Американский народ, судя по всему, очень привязан к своему милому старичку, что и заставляет меня отлетать рикошетом от надежды к отчаянию и обратно. Отчаяние порождается тем, что совершенно очевидно: времени у нашего довольно симпатичного, вообще говоря, животного вида осталось всего ничего; надежда – отчетливым пониманием того, что если я напущу на лестнице лужу или не заплачу ежегодные налоги, то всегда смогу извиниться дрожащим от наплыва эмоций голосом и мне ничего не сделают.
Ну ладно, теперь уже март, и нам некуда деться от того факта, что март – это банный месяц. Для Андиджа, моего университетского слуги, настало время наполнить ванну и смыть с меня грязь еще одного прожитого мной года. Меня часто спрашивают, почему я принимаю ванну в марте каждого года, и я отвечаю, что не принимать ее было бы и негигиенично, и антисанитарно. Но, прежде чем я с вами прощусь, я хотел бы воспользоваться возможностью ответить Ниларду Стандевену из школы архиепископа Браунинга в Уисбеке, обратившемуся ко мне с вопросом, не смогу ли я выступить перед учениками его школы на любую выбранную мной по собственному усмотрению тему. Я провел, мистер Стандевен, исчерпывающие исследования двух значительных тем и с удовольствием выступлю по любой из них. Темы эти таковы: «Неизменяемый дорический суффикс в последних фрагментах Менандра» (с показом слайдов) и «Применение нитроглицерина: курс для начинающих». Выбирайте любую и дайте мне знать о выборе до «Великопостных гонок» в Ленте. Пока же всем вам, если вы были с нами, – привет.
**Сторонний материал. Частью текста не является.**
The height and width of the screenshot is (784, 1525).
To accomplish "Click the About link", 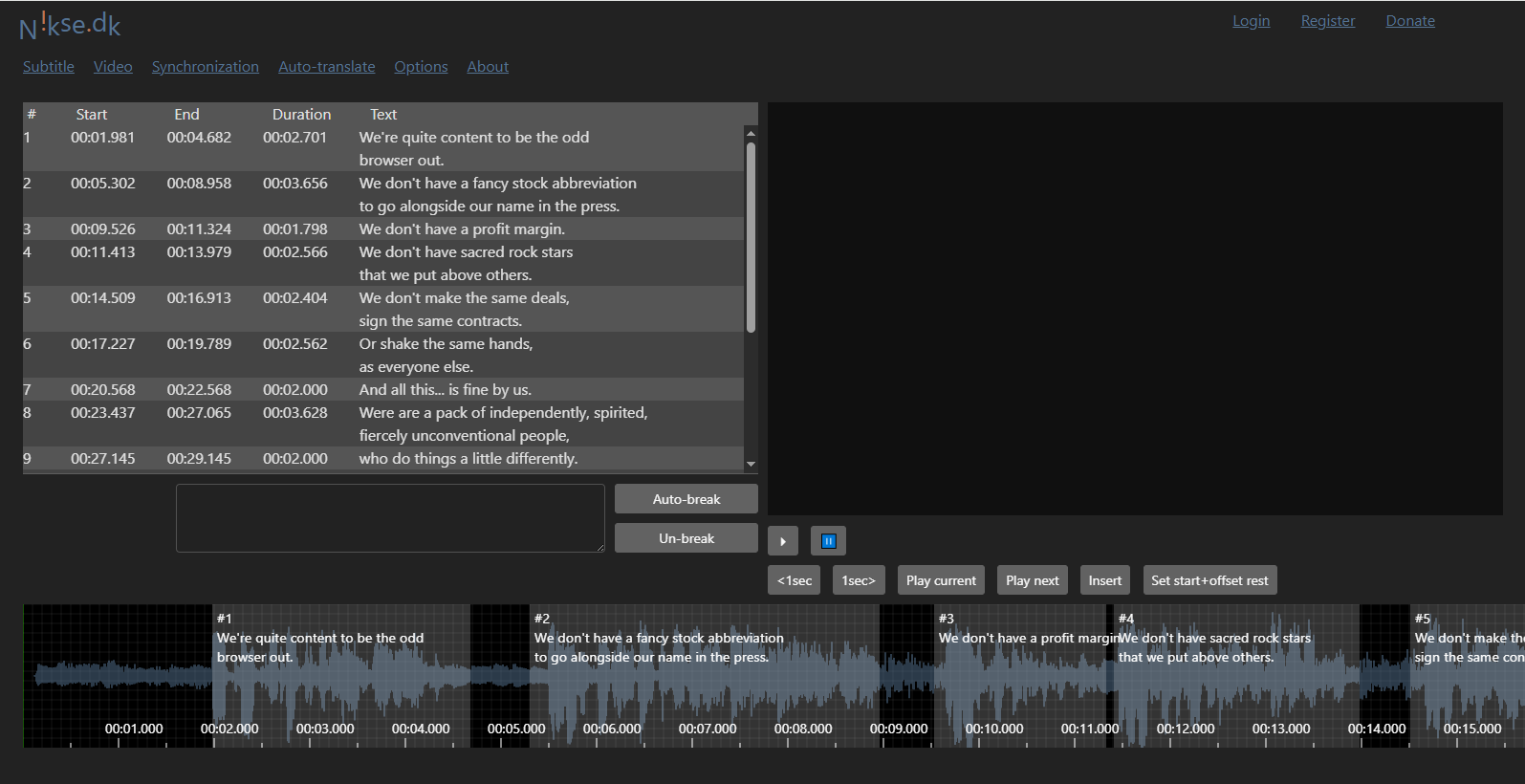I will coord(487,67).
Привет. Как это утешает – вновь оказаться перед микрофоном после столь неприятно долгого отсутствия. Приношу извинения за то, что покинул мой субботний утренний пост, тем из вас – и в особенности миссис Бертильде Медисин из Хомертона, – кто уже привык припугивать моим беспроводным голосом своих непослушных детей. Причина, которая колдовским образом удалила меня из этой вселенной, состоит в том, что я стал жертвой действительно довольно опасного приступа лености, еще и осложнившегося рецидивами застарелой индифферентности и хронического празднолюбия, каковые поражают меня из года в год. Теперь я почти совсем оправился, хотя моменты апатии и бездействия у меня еще случаются. Это напасть, которую одна престарелая плоть наследует от другой. Дожив до моих преклонных лет, вы с удивлением обнаружите, что почти все станет представляться вам утратившим какое бы то ни было значение. Сорок три года назад я пересек два континента и три горных хребта, чтобы раздобыть рукописный оригинал «Ранахабадаты», за который выложил половину моего годового жалованья. А вчера вечером я ненароком расплескал над ее священными страницами целую чашку моих семичасовых растворимых «Хорликов» с низким содержанием жиров – и единственное, о чем пожалел, так это о пролитом молоке. Plus ça change, plus c'est complètement différent.[39]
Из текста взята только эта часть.